QuadrigaCX Trustee’s Final Report Finds Not Much Left for 76 000 Exchange Users Who Lost $215 Million

Trustees from Ernst and Young Inc. (EYI) have submitted a preliminary report assessing the assets remaining at QuadrigaCX, a Canadian cryptocurrency exchange that lost access to an estimated $240 million CAD in exchange funds last winter after the untimely death of CEO and sole Director, Gerald Cotten.

All told, the trustee’s report finds that Quadriga and associated companies’ liabilities outsize assets by a margin of more almost 10-to-one.

This means there may be little left for the 76,319 “unsecured creditors” (QuadrigaCX crypto trading customers) owed an estimated $214,618,928 CAD by the exchange.

Gerald Cotten died December 9th from complications of Crohn’s disease while honeymooning in India and reportedly working to establish an orphanage.

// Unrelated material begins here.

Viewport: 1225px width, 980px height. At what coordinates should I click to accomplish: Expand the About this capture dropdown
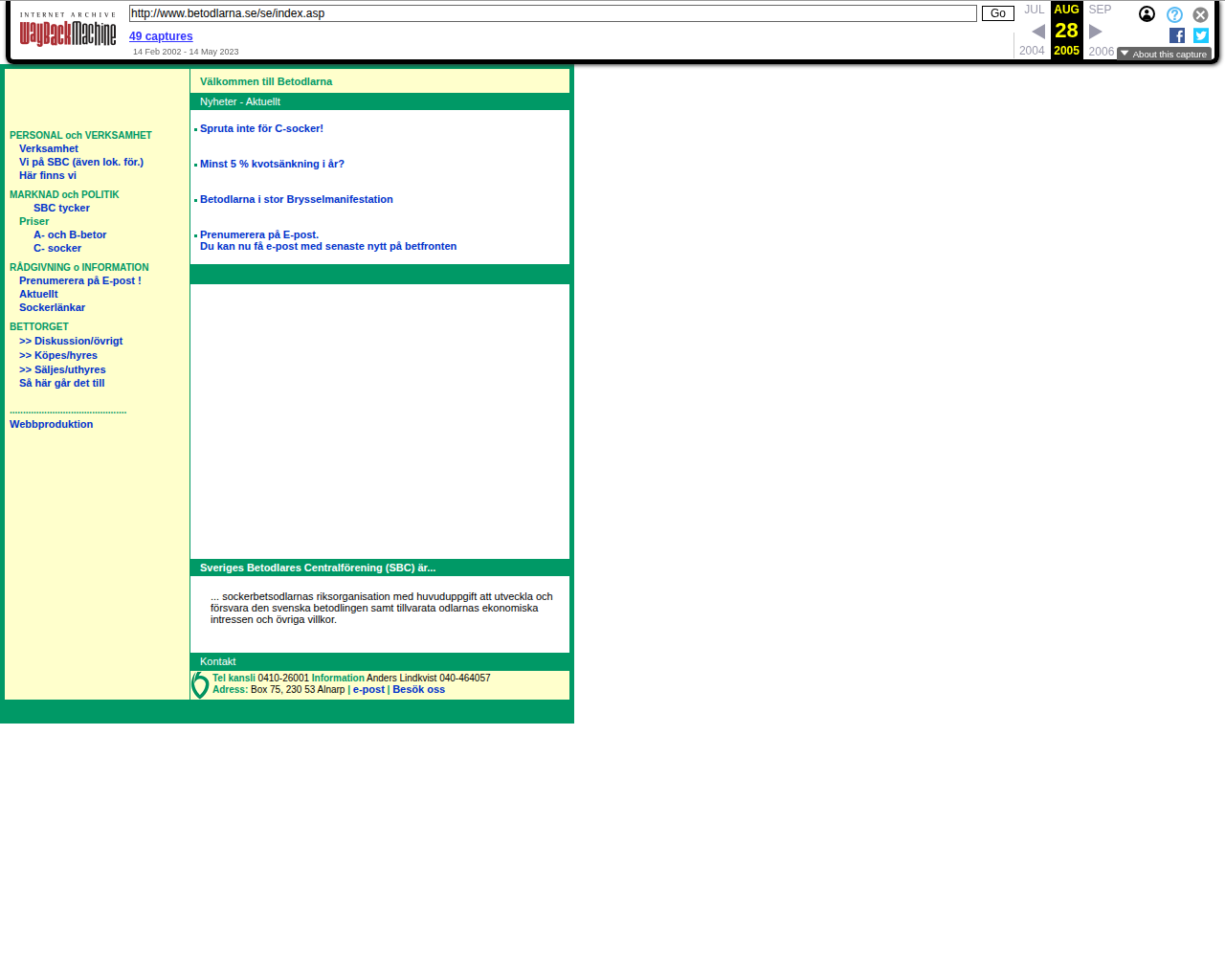tap(1164, 54)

Remaining QuadrigaCX staff did not publicly disclose Cotten’s death for another month, and the exchange continued to host trades and onboard deposits until the end of January 2019.

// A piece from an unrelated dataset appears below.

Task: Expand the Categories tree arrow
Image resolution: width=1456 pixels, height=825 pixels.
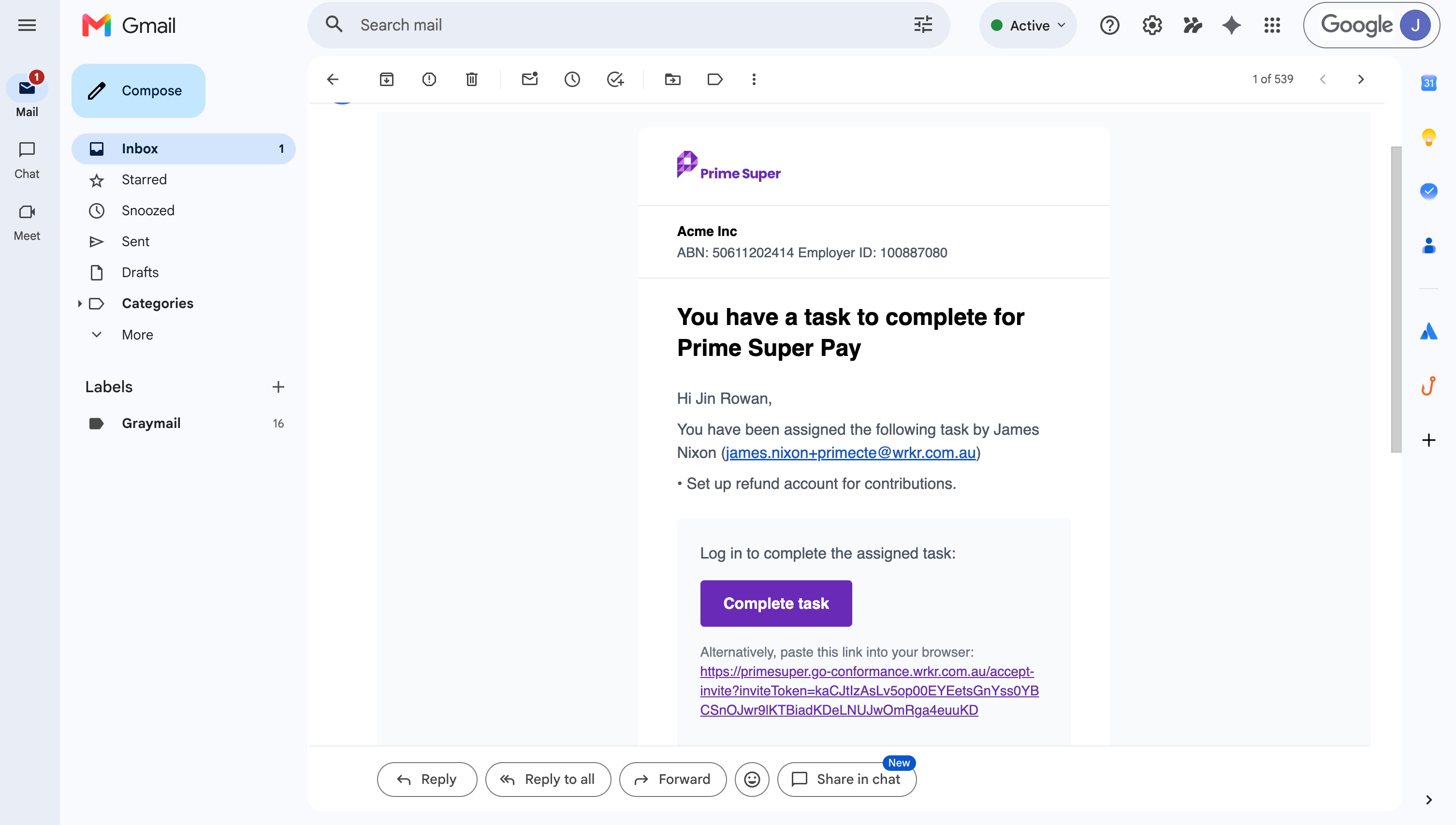Action: point(79,304)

Remaining Quadriga staff and Robertson have since claimed that Gerald Cotten died without giving anyone else password access to $240 million CAD in cryptocurrencies locked in “hardware wallets” (offline storage devices) he controlled.

On February 5, 2019, Cotten’s widow, Jennifer Robertson filed for and was granted protection from creditors by the Nova Scotia Supreme Court.
Bankruptcy orders for Quadriga were issued by the presiding judge April 11. This has reportedly cleared the way for affected users to pursue civil claims.
Quadriga is a subsidiary of Whiteside, itself a subsidiary of Fintech. All three companies were incorporated by Cotten between 2013 and 2014.
Fintech and Whiteside appear to have functioned as little more than umbrellas for Quadriga CX, Cotten’s once-popular cryptocurrency trading platform, the trustee’s preliminary report claims:
“Fintech and Whiteside appear not to have carried out any business other than to hold the shares of the other entities…”
Until 2016, Fintech was a reporting issuer in British Columbia, but that year the company was ordered by the BC Securities Commission to cease trading Fintech shares.
According to the trustees, Gerald Cotten’s estate still owns 41% of Fintech’s shares. The value of those shares is not stated in the report.
The trustee also claims that Cotten controlled the majority of all the companies’ affairs as founder, CEO and sole Director.
Cotten also, “…oversaw …operations from his personal residence in Nova Scotia… (and) None of the Companies maintained a physical office space.”
The trustee qualifies at the beginning of the report that it, “…has relied upon unaudited financial information…The Trustee has not audited, reviewed or otherwise attempted to verify the accuracy or completeness of the information in a manner that would wholly or partially comply with Generally Accepted Assurance Standards (“GAAS”).”
It also says that records are lacking and have been hard to obtain due to poor cooperation from third party payment processors (TPPPs) and other crypto exchanges Quadriga did business with:
“The investigation has proved to be a challenging process due to the lack of individual sharing institutional knowledge of the operations, the limited books and records available to review, no Company controlled bank accounts, Quadriga’s usage and reliance on multiple TPPP’s to facilitate its fiat treasury functions, limited cooperation from TPPP’s to assist the Monitor with its investigation and limited assistance from third party crypto currency exchanges who received crypto currency transfers initiated by Mr. Cotten.”
The trustee notes, however, that the presiding Judge has assisted with compelling information from the third parties:
“EYI is however making progress with the investigation and recent orders granted by the Courtimposing obligations on certain named TPPP’s and exchanges will assist.”
From the records so far obtained, it appears that the Quadriga estate possesses assets of almost $29 million CAD and liabilities of almost $216 million CAD, mostly compromised of the $215 million CAD owed to “unsecured creditors” (affected users) and ~$778 000 CAD owed to a “contingent creditor” (a costodian) claiming Quadriga owes it for processing fees. “The Trustee will work with Costodian’s counsel…”
Quadriga Fintech Solutions has $254 180 CAD cash on hand and shares the liabilities for affected users.
The trustee says it will file a claim on the company’s $254 180 CAD cash on hand on behalf of Quadriga exchange users:
Ernst & Young Inc. acting in its capacity as Trustee in Bankruptcy of Quadriga intends to file anunsecured claim on behalf of the Quadriga Estate for the value of the cash on hand on the basis that the funds appear to have originated as a result of deposits by Quadriga customers (net of withdrawals by customers) and therefore belong to the Quadriga Estate.”